[Collected data]
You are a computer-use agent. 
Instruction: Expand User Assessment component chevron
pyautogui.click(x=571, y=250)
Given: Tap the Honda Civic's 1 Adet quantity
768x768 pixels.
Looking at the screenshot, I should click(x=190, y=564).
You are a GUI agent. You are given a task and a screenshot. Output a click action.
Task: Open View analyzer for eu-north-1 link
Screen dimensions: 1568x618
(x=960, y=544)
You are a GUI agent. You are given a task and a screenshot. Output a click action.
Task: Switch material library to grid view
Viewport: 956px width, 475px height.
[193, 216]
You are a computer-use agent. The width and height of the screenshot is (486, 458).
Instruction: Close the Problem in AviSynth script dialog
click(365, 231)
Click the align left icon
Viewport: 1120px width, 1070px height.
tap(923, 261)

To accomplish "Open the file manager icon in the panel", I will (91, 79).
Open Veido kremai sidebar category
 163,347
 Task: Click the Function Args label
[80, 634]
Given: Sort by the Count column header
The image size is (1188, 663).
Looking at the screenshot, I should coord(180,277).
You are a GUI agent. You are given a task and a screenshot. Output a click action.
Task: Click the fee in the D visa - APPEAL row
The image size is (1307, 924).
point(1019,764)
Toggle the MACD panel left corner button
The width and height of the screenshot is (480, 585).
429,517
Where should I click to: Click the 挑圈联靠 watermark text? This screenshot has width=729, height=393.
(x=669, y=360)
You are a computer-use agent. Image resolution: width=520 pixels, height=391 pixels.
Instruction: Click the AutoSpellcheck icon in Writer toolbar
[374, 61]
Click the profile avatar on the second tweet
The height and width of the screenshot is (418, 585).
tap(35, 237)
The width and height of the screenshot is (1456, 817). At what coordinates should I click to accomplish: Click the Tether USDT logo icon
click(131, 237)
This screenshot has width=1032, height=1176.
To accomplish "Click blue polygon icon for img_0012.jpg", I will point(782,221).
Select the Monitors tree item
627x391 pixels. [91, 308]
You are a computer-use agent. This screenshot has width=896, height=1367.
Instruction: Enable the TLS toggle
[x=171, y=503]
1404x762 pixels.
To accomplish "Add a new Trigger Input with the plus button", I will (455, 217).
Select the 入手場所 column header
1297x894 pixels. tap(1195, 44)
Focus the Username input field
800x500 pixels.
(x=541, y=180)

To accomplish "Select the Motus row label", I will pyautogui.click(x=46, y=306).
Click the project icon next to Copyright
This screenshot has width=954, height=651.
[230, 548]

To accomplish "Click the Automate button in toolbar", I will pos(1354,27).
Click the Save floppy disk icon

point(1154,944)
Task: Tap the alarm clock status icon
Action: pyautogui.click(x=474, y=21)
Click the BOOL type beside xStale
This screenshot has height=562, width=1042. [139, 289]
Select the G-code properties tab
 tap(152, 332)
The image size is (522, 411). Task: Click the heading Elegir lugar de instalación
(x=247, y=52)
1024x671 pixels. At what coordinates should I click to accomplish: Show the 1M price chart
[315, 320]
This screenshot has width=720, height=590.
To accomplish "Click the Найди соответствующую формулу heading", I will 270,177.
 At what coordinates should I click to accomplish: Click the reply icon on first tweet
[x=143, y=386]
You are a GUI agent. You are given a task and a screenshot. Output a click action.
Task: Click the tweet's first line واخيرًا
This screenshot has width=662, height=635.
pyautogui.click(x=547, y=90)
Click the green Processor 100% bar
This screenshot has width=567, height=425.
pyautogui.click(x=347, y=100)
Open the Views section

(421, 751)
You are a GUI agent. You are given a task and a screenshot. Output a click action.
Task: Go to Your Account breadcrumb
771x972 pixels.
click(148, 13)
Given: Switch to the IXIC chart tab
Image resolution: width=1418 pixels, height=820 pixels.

» What this task involves
A word-for-word copy of all the entries above is required.

» Answer to the problem
You are a computer-use agent. 
Instruction: Expand User Assessment component chevron
pyautogui.click(x=571, y=250)
Given: Tap the Honda Civic's 1 Adet quantity
768x768 pixels.
Looking at the screenshot, I should click(x=190, y=564).
You are a GUI agent. You are given a task and a screenshot. Output a click action.
Task: Open View analyzer for eu-north-1 link
Screen dimensions: 1568x618
(x=960, y=544)
You are a GUI agent. You are given a task and a screenshot. Output a click action.
Task: Switch material library to grid view
Viewport: 956px width, 475px height.
[193, 216]
You are a computer-use agent. The width and height of the screenshot is (486, 458).
Instruction: Close the Problem in AviSynth script dialog
click(365, 231)
Click the align left icon
Viewport: 1120px width, 1070px height.
tap(923, 261)

To accomplish "Open the file manager icon in the panel", I will (91, 79).
Open Veido kremai sidebar category
 163,347
 Task: Click the Function Args label
[80, 634]
Given: Sort by the Count column header
The image size is (1188, 663).
Looking at the screenshot, I should coord(180,277).
You are a GUI agent. You are given a task and a screenshot. Output a click action.
Task: Click the fee in the D visa - APPEAL row
The image size is (1307, 924).
point(1019,764)
Toggle the MACD panel left corner button
The width and height of the screenshot is (480, 585).
429,517
Where should I click to: Click the 挑圈联靠 watermark text? This screenshot has width=729, height=393.
(x=669, y=360)
You are a computer-use agent. Image resolution: width=520 pixels, height=391 pixels.
Instruction: Click the AutoSpellcheck icon in Writer toolbar
[374, 61]
Click the profile avatar on the second tweet
The height and width of the screenshot is (418, 585).
tap(35, 237)
The width and height of the screenshot is (1456, 817). At what coordinates should I click to accomplish: Click the Tether USDT logo icon
click(131, 237)
This screenshot has width=1032, height=1176.
To accomplish "Click blue polygon icon for img_0012.jpg", I will point(782,221).
Select the Monitors tree item
627x391 pixels. [91, 308]
You are a computer-use agent. This screenshot has width=896, height=1367.
Instruction: Enable the TLS toggle
[x=171, y=503]
1404x762 pixels.
To accomplish "Add a new Trigger Input with the plus button", I will (455, 217).
Select the 入手場所 column header
1297x894 pixels. tap(1195, 44)
Focus the Username input field
800x500 pixels.
(x=541, y=180)

To accomplish "Select the Motus row label", I will pyautogui.click(x=46, y=306).
Click the project icon next to Copyright
This screenshot has width=954, height=651.
[230, 548]

To accomplish "Click the Automate button in toolbar", I will pos(1354,27).
Click the Save floppy disk icon

point(1154,944)
Task: Tap the alarm clock status icon
Action: pyautogui.click(x=474, y=21)
Click the BOOL type beside xStale
This screenshot has height=562, width=1042. [139, 289]
Select the G-code properties tab
 tap(152, 332)
The image size is (522, 411). Task: Click the heading Elegir lugar de instalación
(x=247, y=52)
1024x671 pixels. At what coordinates should I click to accomplish: Show the 1M price chart
[315, 320]
This screenshot has width=720, height=590.
To accomplish "Click the Найди соответствующую формулу heading", I will 270,177.
 At what coordinates should I click to accomplish: Click the reply icon on first tweet
[x=143, y=386]
You are a GUI agent. You are given a task and a screenshot. Output a click action.
Task: Click the tweet's first line واخيرًا
This screenshot has width=662, height=635.
pyautogui.click(x=547, y=90)
Click the green Processor 100% bar
This screenshot has width=567, height=425.
pyautogui.click(x=347, y=100)
Open the Views section

(421, 751)
You are a GUI agent. You are given a task and a screenshot. Output a click action.
Task: Go to Your Account breadcrumb
771x972 pixels.
click(148, 13)
Given: Switch to the IXIC chart tab
Image resolution: width=1418 pixels, height=820 pixels.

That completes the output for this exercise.